Reading Native Excel Files in Perl
In my last article for Linux Journal's web edition, I discussed a web-based program that queried an SQL database and output a native Excel file. That article was based on a program I wrote for a customer some time ago. Today, I'm going to write about doing the exact opposite; today's program will accept an Excel spreadsheet, collect data from it, and make additions to an SQL database. This program is also based on a program I'm writing for a customer. In fact, I wrote both programs for the same customer.
In the past, my customer would upload data into the database using a standard ASCII file. They worked with their data in Excel and would export it when it was time to put it into the SQL database. However, it seems that they invariably had difficulty remembering if their data was supposed to be exported as comma-delimited, or tab-delimited format. This fact alone made for some frustrating times. But it got worse.
Comma-delimited data is easy to read in a text editor, and not too difficult to manipulate programatically. This format works great with most types of data such as names and phone numbers. But it doesn't work well for all types of data. For example, comma-delimited format works great for storing information about my friend:
John,Q,Public,15055551234
It's easy to see that we've got a first name, middle initial, last name, and phone number. But, comma-delimited format doesn't do so well for storing information about my friend's son, John Q. Public, Jr:
John,Q,Public, Jr.,15055551234
So, it seems that perhaps tab-delimited format might be better:
John Q Public, Jr. 15055551234
Well, that LOOKS a lot better. However, there is a problem. When I typed this data in, I put a space at the end of the first name by mistake. Can you see it? Nope, neither can I, but it's there and it could cause a lot of problems for us down the road.
Finally, what if we had more than just a handful fields to deal with? Tab-delimited format would quickly become unwieldy to look at with an editor.
So it seems that keeping our data in native Excel format is a nice choice. It may seem that I'm exaggerating a bit with the discussion above, but my customer has run into each of these problems in the past and it's been
frustrating for them. So, we decided to use Excel for both output and input data formats. This works well for my customer since they are familiar with manipulating data in Excel and I'm able to do testing with spreadsheets created in OpenOffice.
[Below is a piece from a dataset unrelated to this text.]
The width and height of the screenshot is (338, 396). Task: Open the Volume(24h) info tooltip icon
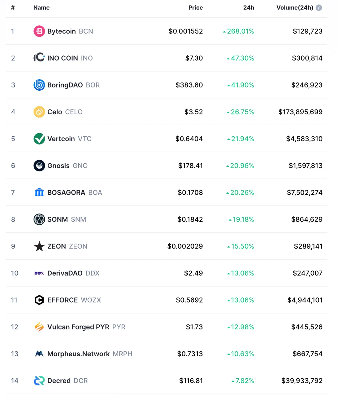tap(319, 8)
The only remaining issue is making sure we all agree on which columns hold what data fields. Our program takes a few extra steps to make sure this problem goes away.
For this article, I've contrived a scenario that allows me to demonstrate many of the features of the Spreadsheet::ParseExcel Perl module.
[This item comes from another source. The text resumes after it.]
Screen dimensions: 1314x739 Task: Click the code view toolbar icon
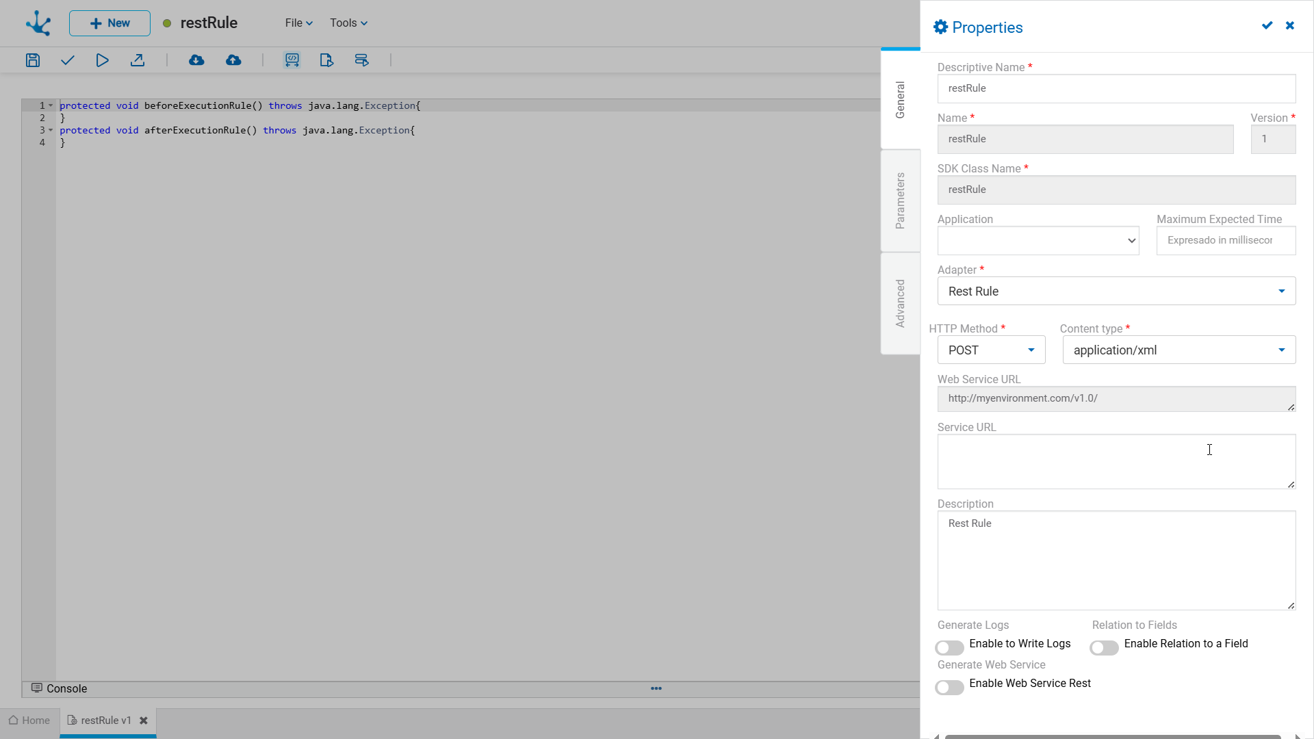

In this example, we've got a bunch of people going around to schools and collecting data about the children. We're collecting full name and phone number. We're also interested in knowing if they have an A average or an F average. We also want to be able to keep the data separated by school. For those kids with an A average, we're changing the color of their name to green; for those kids with an F average, were setting their name to red. Also, we're creating a new worksheet for each school and naming the sheet after the school the child attends. Obviously, this method isn't very efficient, but like I said, this is a contrived example meant to demonstrate various parts of the module.
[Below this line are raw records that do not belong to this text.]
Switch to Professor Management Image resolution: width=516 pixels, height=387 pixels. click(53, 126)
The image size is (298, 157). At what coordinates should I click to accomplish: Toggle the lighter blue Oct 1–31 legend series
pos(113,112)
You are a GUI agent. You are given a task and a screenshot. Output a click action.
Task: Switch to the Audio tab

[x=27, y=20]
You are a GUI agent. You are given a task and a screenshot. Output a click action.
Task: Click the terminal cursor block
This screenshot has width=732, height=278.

The point of this demonstration is to get the raw data out of the spreadsheet, get the names of each of the
worksheets in the spreadsheet, and gather information about the formatting in each cell. Once you see how all of this is accomplished, you'll be able to use the module to do whatever you might need to do.
But first, we need a database to store the results in. We're only needing one table to store our data in, and here it is:
drop table children;
create table children (
name varchar(50),
phone char(11),
school varchar(50),
code char(6)
);
I know, using a varchar(50) to store a kid's name and school is probably overkill. Also, you'll notice that I'm using a char(6) for the code field. The code field will store the color information from the name field, in RRGGBB hex format. Once the data is in the database, it wouldn't take too much effort to pretty things up a bit.
Now that we've got our database table defined, we need a web form so that we can upload our data. This simple
form will get the job done:
<html>
<head>
<title>Data Upload Page</title>
</head>
<body>
Upload Your Data
<form name=main method=POST action=/cgi-bin/load.pl ENCTYPE="multipart/form-data">
<input type=file name=file>
<input type=submit>
</form>
</body>
</html>
Now all we do is save this file to an html file in our web server's webspace. When our data collectors point their browsers at the resulting URL, they'll be able to upload their Excel data into our database.
What we need next is some data. Take a look at figures 1 and 2.


Well, everything looks ok... except that someone goofed. The columns for School A are in a different order than they are for School B. It will be easier for our program to deal with this problem than it would be to get our users to create their document consistently. From here, we can see that we've got data for two schools, School A, and School B. We can also see that one of our students is an A student and one is an F student. The rest are presumably somewhere in between.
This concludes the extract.